Linda asked: Your garlic-dill pickle recipe in The Complete Idiot’s Guide to Fermenting Foods does not call for any whey, yet it says it is a lacto-fermented food. Is this a typo or can you really make these pickles with no starter culture?
Karen asked: Thank you so much for the free lessons. I and my children enjoyed them very much. We found them encouraging and engaging. I read Sally Fallon’s Nourishing Traditions cookbook a couple of years ago and we have been striving to incorporate more and more principles from it as time goes on. We do buy and enjoy raw milk and buttermilk, and we almost never have refined sugar any more. It has been easy to take on board the ideas about yummy butter and other fats! I do also make our own stock. The parts I still struggle with are soaking grains, so that was good to watch, and also making everything ourselves, especially lacto-ferments and condiments and such. I haven’t been able to switch to sourdough yet either. There is still so much to explore!
Our biggest struggle is finding a place in the kitchen to house all the things that need to be “on-the-go” like buttermilk, sourdough starter, sprouts, soaking grains, etc. We live in England and have, for a family of six, by American standards, a very tiny kitchen.
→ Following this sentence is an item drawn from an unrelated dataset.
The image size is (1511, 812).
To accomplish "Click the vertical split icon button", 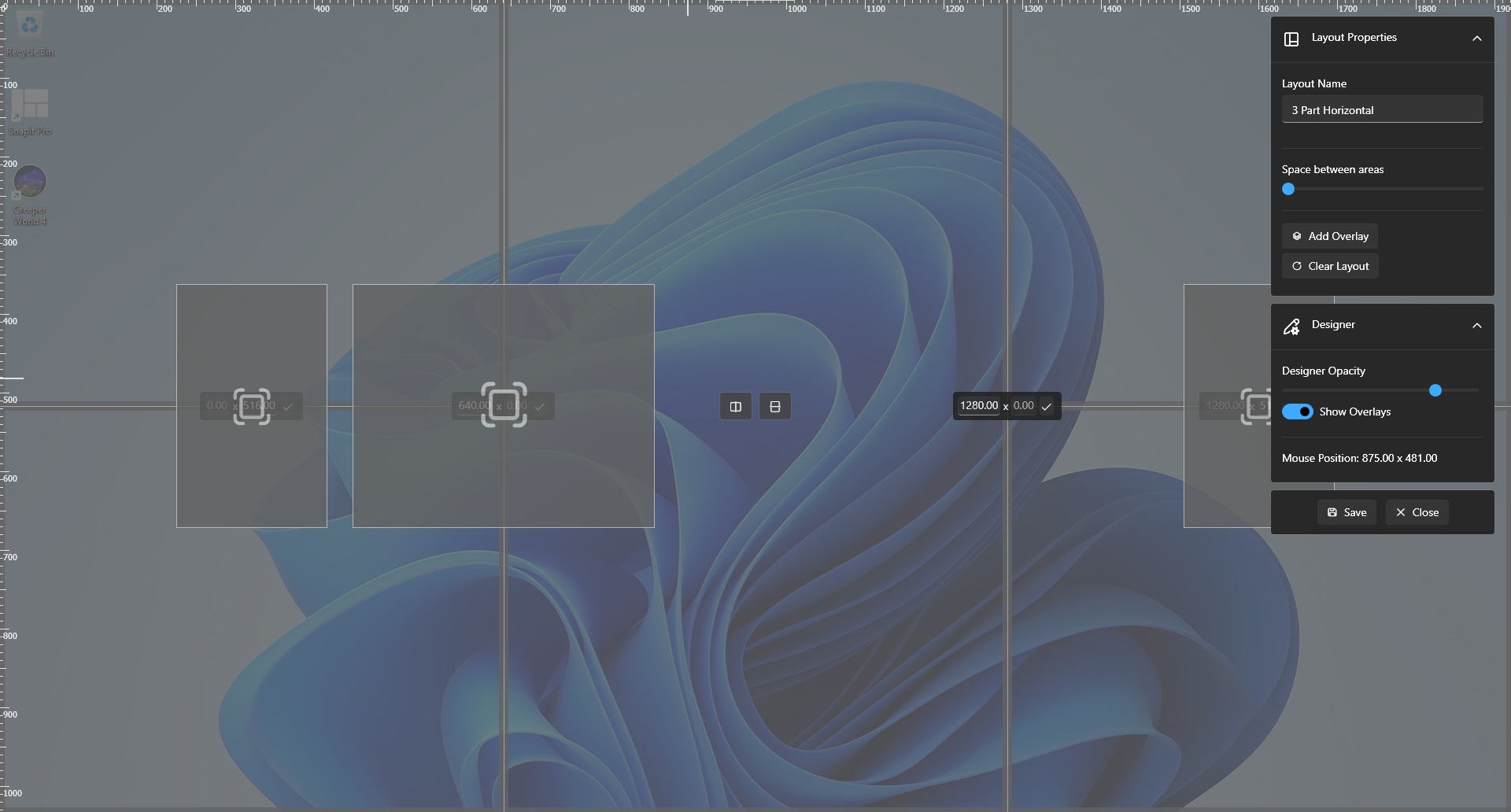I will (736, 407).
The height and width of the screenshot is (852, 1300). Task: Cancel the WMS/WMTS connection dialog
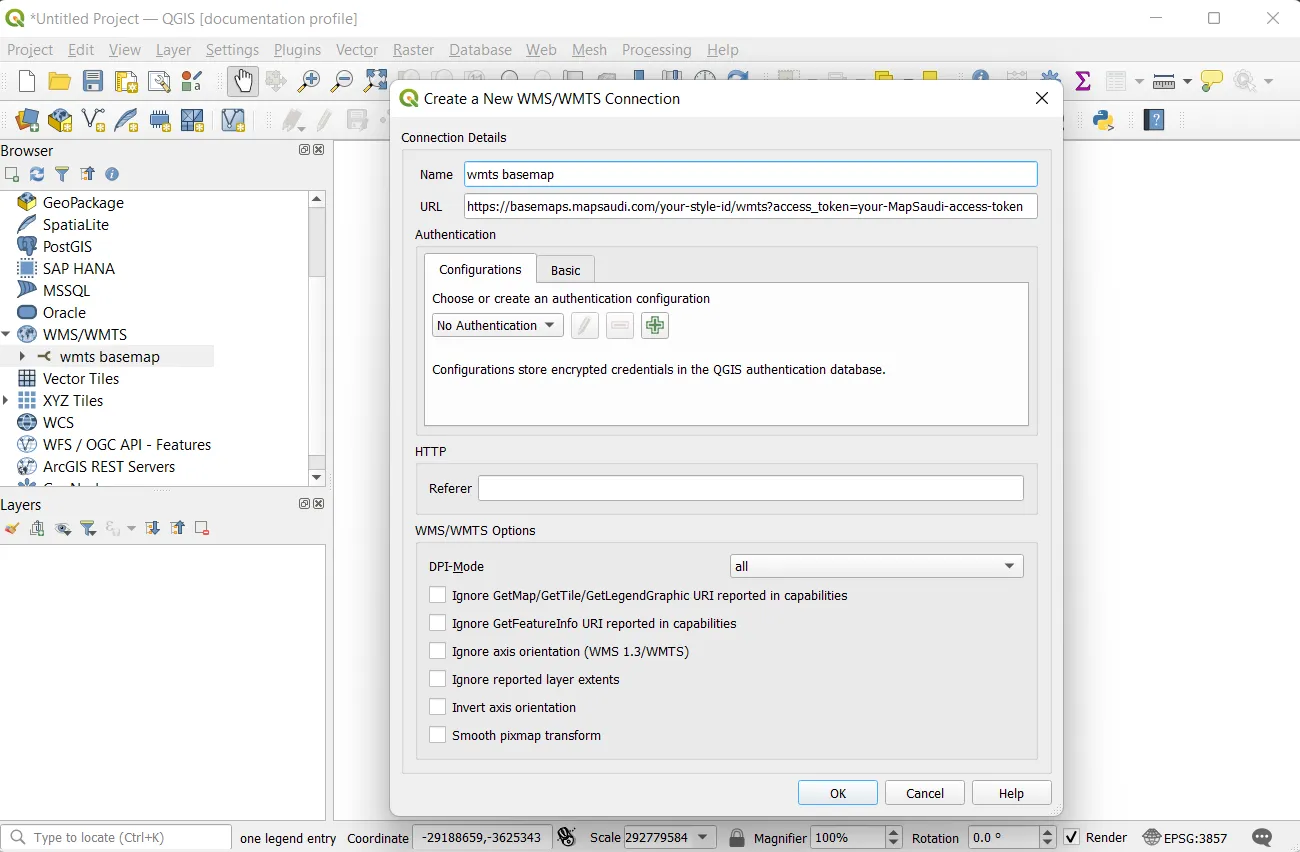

Even purchasing big, glass jars such as you use in the videos has been unworkable for me so far because I can’t yet imagine where to keep them. This also means I will probably never be able to have certain kitchen equipment, like a dehydrator, which reminds me: Can I successfully dry out soaked nuts in my oven? I fear even the lowest setting will be too hot, and also that it will use huge amounts of electricity for the time required. I feel that it must all be possible and continue to strive toward an ideal. You have been very encouraging along our journey and I look forward to learning lots more from you.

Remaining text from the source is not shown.